Dataset rows:

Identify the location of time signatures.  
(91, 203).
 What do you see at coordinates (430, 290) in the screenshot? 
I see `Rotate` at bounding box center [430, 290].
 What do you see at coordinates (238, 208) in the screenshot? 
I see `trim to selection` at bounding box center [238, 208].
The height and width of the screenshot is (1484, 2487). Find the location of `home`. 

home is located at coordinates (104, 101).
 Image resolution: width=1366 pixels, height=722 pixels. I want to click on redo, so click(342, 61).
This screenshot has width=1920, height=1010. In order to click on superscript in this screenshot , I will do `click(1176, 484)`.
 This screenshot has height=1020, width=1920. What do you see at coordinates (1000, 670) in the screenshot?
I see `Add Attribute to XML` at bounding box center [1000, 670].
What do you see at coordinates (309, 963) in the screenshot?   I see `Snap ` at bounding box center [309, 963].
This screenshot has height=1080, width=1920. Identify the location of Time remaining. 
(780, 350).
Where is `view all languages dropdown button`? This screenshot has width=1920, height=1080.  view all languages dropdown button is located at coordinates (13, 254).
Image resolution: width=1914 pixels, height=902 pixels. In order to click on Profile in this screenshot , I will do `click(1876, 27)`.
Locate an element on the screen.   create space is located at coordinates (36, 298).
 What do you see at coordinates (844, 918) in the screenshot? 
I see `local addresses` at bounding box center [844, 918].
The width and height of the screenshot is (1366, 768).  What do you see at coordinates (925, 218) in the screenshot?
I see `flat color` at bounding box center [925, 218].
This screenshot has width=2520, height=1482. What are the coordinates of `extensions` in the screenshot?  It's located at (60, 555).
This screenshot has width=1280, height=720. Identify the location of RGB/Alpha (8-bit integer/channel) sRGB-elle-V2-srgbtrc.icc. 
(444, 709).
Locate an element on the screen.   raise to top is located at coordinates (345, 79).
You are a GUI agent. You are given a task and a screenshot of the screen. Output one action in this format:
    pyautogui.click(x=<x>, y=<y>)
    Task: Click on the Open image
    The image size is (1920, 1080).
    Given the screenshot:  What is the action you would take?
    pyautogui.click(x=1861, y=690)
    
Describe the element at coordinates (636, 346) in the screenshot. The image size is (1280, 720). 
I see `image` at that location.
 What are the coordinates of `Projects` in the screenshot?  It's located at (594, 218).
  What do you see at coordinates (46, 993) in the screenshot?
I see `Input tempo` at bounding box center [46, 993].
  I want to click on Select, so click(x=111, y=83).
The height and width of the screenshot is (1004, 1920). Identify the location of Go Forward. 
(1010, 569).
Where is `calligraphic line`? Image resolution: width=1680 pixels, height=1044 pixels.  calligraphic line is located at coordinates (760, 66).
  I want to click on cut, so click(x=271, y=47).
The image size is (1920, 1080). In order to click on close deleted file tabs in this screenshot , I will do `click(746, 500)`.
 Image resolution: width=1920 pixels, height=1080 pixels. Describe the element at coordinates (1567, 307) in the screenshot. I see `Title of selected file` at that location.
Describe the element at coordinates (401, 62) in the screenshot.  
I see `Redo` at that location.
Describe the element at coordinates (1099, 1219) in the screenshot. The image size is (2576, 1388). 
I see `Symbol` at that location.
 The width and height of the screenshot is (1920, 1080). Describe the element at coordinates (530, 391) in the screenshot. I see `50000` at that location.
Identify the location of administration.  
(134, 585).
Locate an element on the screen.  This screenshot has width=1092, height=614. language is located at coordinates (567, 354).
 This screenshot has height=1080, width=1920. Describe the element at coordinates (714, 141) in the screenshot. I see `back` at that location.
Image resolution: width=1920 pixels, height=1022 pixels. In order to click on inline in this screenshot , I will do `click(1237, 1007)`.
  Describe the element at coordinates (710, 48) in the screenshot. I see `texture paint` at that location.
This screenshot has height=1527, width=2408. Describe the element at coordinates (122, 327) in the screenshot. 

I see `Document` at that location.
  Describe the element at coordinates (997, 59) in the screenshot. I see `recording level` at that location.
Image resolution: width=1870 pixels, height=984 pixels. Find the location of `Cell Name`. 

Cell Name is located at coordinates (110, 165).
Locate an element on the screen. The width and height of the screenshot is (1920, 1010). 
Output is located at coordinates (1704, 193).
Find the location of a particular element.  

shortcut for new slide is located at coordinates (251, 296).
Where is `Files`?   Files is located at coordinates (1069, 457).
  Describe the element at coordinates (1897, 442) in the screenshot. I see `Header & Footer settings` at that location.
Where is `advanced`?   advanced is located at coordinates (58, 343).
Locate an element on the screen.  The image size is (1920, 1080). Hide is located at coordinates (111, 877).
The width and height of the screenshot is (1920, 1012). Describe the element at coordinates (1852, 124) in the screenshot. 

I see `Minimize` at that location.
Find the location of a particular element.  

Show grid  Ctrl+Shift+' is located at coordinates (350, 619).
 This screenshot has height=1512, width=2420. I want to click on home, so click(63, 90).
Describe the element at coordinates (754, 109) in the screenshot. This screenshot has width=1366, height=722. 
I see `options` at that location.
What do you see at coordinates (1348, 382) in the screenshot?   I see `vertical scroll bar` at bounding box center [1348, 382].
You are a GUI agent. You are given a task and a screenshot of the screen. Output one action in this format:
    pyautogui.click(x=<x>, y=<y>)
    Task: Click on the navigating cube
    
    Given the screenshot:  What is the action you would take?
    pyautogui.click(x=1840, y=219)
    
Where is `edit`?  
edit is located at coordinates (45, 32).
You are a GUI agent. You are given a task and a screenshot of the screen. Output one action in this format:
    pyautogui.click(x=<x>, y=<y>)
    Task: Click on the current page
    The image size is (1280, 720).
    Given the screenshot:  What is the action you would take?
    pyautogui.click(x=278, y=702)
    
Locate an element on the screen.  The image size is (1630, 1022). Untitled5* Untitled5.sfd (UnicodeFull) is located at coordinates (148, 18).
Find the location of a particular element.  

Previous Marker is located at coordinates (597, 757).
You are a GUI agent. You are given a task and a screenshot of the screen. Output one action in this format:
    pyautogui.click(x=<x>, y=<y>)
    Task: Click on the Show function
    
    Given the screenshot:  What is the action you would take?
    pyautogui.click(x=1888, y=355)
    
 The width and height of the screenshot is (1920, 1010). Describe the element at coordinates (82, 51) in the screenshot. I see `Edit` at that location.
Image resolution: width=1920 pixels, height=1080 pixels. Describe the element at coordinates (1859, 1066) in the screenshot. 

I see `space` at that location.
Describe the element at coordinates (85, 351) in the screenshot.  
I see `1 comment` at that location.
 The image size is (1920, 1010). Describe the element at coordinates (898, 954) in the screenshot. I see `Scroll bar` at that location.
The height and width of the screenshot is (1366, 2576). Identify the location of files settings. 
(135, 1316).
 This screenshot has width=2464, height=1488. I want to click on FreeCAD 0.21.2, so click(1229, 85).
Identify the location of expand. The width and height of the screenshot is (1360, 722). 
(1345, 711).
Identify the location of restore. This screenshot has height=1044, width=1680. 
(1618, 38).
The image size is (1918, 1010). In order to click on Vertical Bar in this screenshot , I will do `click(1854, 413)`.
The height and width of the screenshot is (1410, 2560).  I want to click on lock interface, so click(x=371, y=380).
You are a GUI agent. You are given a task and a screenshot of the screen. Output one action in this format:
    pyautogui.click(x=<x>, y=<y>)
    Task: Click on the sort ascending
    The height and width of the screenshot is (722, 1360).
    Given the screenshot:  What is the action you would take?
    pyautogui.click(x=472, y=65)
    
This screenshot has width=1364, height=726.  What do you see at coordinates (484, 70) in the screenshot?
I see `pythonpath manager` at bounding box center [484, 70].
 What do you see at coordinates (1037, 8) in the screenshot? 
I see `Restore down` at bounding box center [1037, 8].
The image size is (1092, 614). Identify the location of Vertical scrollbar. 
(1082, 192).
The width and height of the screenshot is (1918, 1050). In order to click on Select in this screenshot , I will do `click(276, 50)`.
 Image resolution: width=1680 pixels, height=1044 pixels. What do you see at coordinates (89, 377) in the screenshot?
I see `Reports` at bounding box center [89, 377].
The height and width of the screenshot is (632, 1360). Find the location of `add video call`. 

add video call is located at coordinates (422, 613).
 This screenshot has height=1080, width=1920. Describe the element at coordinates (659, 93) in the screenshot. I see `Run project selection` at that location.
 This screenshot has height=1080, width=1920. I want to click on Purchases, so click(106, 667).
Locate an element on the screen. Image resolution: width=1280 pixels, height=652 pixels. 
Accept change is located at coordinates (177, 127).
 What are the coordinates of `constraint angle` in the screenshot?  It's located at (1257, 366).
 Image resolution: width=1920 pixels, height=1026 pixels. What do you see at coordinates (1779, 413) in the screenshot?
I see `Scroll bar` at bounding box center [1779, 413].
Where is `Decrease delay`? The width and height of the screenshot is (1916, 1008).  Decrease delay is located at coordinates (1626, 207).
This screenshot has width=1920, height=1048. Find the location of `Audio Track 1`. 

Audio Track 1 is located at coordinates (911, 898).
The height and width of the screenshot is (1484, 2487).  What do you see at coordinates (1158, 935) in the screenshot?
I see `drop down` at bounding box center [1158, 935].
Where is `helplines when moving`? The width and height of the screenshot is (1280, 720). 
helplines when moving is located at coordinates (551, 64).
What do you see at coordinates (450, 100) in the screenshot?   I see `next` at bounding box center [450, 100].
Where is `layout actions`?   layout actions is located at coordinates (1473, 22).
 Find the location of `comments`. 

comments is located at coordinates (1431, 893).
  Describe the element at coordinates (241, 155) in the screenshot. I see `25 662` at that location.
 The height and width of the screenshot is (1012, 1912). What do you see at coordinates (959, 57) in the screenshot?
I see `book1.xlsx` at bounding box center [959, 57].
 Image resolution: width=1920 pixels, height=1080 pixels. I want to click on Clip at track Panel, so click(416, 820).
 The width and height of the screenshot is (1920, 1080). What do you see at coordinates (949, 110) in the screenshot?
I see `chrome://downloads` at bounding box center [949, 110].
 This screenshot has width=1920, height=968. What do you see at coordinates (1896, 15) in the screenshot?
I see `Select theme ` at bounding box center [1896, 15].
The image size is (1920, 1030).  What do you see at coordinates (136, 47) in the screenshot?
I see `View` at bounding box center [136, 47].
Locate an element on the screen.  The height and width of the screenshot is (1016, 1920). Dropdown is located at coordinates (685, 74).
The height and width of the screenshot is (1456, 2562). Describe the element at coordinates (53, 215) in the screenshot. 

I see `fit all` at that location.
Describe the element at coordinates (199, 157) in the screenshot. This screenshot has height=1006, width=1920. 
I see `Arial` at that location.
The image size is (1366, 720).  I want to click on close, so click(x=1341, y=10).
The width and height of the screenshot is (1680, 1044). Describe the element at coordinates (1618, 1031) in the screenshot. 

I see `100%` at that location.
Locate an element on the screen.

Task: Copy out the rows above verbatim, everything from the line containing "at (1257, 366)." down to the line containing "center [1158, 935].", including both of those lines.

Exercise response:
 What are the coordinates of `constraint angle` in the screenshot?  It's located at (1257, 366).
 Image resolution: width=1920 pixels, height=1026 pixels. What do you see at coordinates (1779, 413) in the screenshot?
I see `Scroll bar` at bounding box center [1779, 413].
Where is `Decrease delay`? The width and height of the screenshot is (1916, 1008).  Decrease delay is located at coordinates (1626, 207).
This screenshot has width=1920, height=1048. Find the location of `Audio Track 1`. 

Audio Track 1 is located at coordinates (911, 898).
The height and width of the screenshot is (1484, 2487).  What do you see at coordinates (1158, 935) in the screenshot?
I see `drop down` at bounding box center [1158, 935].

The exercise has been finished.